═══ Data for the task ═══
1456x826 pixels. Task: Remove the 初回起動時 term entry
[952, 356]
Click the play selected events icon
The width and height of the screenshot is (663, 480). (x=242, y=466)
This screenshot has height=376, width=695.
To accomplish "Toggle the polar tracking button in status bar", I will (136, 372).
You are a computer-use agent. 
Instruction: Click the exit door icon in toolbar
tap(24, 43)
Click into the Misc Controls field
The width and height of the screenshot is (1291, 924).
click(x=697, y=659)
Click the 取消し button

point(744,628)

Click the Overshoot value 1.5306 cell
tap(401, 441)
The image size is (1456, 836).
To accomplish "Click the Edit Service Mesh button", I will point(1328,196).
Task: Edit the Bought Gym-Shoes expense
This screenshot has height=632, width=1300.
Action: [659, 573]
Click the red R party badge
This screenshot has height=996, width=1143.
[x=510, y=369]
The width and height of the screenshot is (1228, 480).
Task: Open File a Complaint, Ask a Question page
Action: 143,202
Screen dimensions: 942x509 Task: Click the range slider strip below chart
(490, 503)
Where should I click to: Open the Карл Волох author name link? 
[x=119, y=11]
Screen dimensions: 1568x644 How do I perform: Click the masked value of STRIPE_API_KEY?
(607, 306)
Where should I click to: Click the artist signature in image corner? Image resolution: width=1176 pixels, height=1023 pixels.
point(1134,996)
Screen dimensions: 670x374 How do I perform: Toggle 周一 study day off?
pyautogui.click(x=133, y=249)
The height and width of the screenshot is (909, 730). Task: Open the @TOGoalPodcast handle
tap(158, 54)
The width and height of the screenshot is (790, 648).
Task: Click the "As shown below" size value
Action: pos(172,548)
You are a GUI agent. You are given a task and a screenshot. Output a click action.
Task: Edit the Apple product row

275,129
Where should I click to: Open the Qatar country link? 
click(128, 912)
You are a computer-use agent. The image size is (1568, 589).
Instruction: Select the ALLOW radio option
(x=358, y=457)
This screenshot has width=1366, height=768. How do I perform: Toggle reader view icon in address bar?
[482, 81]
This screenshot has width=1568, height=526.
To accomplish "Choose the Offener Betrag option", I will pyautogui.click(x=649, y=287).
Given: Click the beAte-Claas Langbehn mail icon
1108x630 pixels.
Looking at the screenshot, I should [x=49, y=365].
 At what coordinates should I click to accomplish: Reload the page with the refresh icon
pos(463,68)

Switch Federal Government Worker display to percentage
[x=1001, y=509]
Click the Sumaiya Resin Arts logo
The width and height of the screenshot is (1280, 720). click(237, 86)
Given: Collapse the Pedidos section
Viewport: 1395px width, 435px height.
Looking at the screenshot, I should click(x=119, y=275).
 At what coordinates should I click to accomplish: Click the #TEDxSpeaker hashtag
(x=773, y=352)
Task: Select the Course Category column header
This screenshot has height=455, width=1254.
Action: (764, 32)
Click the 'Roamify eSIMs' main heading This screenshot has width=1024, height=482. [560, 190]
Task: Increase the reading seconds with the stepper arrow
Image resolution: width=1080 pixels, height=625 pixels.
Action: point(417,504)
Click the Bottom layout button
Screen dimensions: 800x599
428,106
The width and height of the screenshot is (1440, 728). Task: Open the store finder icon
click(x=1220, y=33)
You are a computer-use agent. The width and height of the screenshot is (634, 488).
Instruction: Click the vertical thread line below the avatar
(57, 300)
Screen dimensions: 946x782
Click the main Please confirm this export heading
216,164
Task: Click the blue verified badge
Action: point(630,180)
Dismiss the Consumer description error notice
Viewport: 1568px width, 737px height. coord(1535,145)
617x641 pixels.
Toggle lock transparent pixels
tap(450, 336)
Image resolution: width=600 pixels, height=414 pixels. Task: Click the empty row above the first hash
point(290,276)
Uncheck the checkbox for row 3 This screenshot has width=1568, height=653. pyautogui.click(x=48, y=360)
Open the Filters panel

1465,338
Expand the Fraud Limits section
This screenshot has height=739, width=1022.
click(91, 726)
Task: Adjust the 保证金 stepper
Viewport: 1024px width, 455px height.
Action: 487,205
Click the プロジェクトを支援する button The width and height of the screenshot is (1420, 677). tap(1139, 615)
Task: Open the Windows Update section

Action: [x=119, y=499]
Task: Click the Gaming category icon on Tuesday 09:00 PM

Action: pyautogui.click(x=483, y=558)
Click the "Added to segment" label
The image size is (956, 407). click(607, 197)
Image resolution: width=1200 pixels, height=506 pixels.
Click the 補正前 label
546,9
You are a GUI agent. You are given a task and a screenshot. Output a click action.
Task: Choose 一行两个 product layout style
═══
* _Problem to work on_
If a line in the records contains the word "computer", copy it out.

* _Solution_
You are a computer-use agent. 
You are a computer-use agent. The image size is (1568, 589).
You are a computer-use agent. The width and height of the screenshot is (634, 488).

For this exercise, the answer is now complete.